Gallery installation highlights past art professors’ works
The Eide/Dalrymple Gallery is currently hosting an exhibit of art to honor past instructors and their artistic talents. The influence that these artists had on future generations can still be seen in today’s students.
Ogden Dalrymple, a namesake of the gallery, has several pieces featured in this collection. Dalrymple was an assistant and associate professor of art (1946-1973) as well as the artist in residence (1973-1991). While he passed away in 1991, Dalrymple’s art still teaches the future generation of Augustana artists. His 1980 graphite and chalk piece, “Untitled,” teaches budding artists that art can be made anywhere. This piece — a seated person shouldering an overcoat — is drawn on a grocery bag. Dalrymple proves here that art isn’t about having fancy materials. All that is needed is some inspiration and the ability to act on that inspiration.
Another one of the featured artists, Thomas Shields, has several pieces on display. One of them is titled “Blue Line.” However, the blue line that inspired the title is quite insignificant in the piece itself. A blue squiggle, shyly painted, lazily lounges amidst bolder and brighter patches of paint. There is subtlety to this small blue line, yet the cool color tones and sharp, crisp curves set it apart from the smooth blotches of reds and yellows and traces of green. With this piece, Shields proves that oftentimes less is undoubtedly more.
A professor for 24 years, Shields passed down his artistic guidance through painting and graphic design classes. One of Shields’ previous students, Anh Ta, describes Shields as a “passionate educator, a hippie friend and a loving father figure. Ta said that Shields’ teachings “are lasting gifts that I am so lucky to keep.”
Keeping alive the legacy of the past is important, especially to professor Lindsay Twa.
“I had a mentor that always said ‘only God creates out of originality,’” Twa said. “Everything else springs from something in the past. We always stand on the shoulders of the artists and the teachers and the makers.”
As an art historian, Twa believes that we continue to learn from those who came before us. She often tells her students that artists from the past can be their teachers just as much as she can.
“You can take ideas from the past and find new ways to reshape them to bring meaning to the 21st Century,” Twa said.
Art has many meanings in the 21st Century. Not only is it a form of expression, but it is also a way to connect people from different walks of life. There were many different kinds of people attending the gallery’s opening on Friday, Feb. 11, yet it was a shared love for art that united them.

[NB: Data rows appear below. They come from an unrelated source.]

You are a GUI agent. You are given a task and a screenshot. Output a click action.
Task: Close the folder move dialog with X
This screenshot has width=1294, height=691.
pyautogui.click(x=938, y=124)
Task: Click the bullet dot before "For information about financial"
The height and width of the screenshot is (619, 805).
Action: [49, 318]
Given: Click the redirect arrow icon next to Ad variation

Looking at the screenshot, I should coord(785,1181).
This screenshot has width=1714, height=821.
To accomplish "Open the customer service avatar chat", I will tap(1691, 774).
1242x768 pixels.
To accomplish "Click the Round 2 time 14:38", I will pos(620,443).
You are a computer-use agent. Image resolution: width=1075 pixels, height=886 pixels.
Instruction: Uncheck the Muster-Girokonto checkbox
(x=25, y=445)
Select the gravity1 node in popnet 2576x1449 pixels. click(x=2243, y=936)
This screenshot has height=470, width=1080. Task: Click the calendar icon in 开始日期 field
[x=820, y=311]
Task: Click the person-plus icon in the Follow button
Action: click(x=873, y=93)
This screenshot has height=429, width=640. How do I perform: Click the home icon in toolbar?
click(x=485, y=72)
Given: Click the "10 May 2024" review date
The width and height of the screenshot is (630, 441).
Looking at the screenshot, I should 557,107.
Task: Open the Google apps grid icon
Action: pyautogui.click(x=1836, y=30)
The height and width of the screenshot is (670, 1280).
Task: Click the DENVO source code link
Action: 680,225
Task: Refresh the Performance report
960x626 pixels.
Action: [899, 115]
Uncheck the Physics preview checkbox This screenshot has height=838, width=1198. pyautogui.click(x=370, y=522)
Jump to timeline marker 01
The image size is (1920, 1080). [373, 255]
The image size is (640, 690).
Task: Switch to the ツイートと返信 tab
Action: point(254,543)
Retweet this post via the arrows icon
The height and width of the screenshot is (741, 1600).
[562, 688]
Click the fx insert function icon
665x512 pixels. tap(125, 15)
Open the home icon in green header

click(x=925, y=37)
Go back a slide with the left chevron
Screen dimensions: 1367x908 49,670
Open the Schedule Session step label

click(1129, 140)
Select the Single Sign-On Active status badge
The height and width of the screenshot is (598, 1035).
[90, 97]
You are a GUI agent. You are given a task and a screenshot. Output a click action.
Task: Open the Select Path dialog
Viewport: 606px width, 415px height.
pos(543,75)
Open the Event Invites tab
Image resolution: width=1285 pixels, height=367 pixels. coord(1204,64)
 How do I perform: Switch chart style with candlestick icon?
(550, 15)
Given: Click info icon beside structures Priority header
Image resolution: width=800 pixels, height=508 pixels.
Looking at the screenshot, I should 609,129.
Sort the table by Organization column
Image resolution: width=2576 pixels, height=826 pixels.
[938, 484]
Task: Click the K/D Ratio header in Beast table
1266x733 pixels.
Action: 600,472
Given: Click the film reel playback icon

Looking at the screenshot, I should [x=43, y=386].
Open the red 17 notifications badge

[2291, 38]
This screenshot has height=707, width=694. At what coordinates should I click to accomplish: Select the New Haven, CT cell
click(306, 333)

Alexa Lammers, a senior majoring in art and education, feels compelled to learn from her predecessors as she ventures down her artistic path. She co-directed the production of the Eide/Dalrymple exhibit as a way to honor the mentors that came before her. While many of these featured artists were strangers to Lammers, she claims that “getting to know an individual through the work they create is like nothing else.”
“I think one of my favorite things about art is just the community that it comes with,” Lammers said. “There’s kind of a vulnerability that comes with art, and so I think that being able to be vulnerable through your art automatically kind of ties you closer to people that you interact with.”
Art is more than just the ability to hold a pencil and draw. Art connects people; it bridges together the past and the future. The people that attended the gallery opening were strangers, but it was art from other strangers that brought everyone together, even the people who are no longer with us. This gallery collection emphasizes that history is never outdated because we will continue to learn from those who came before us.
The current exhibition will be installed until Saturday, March 19.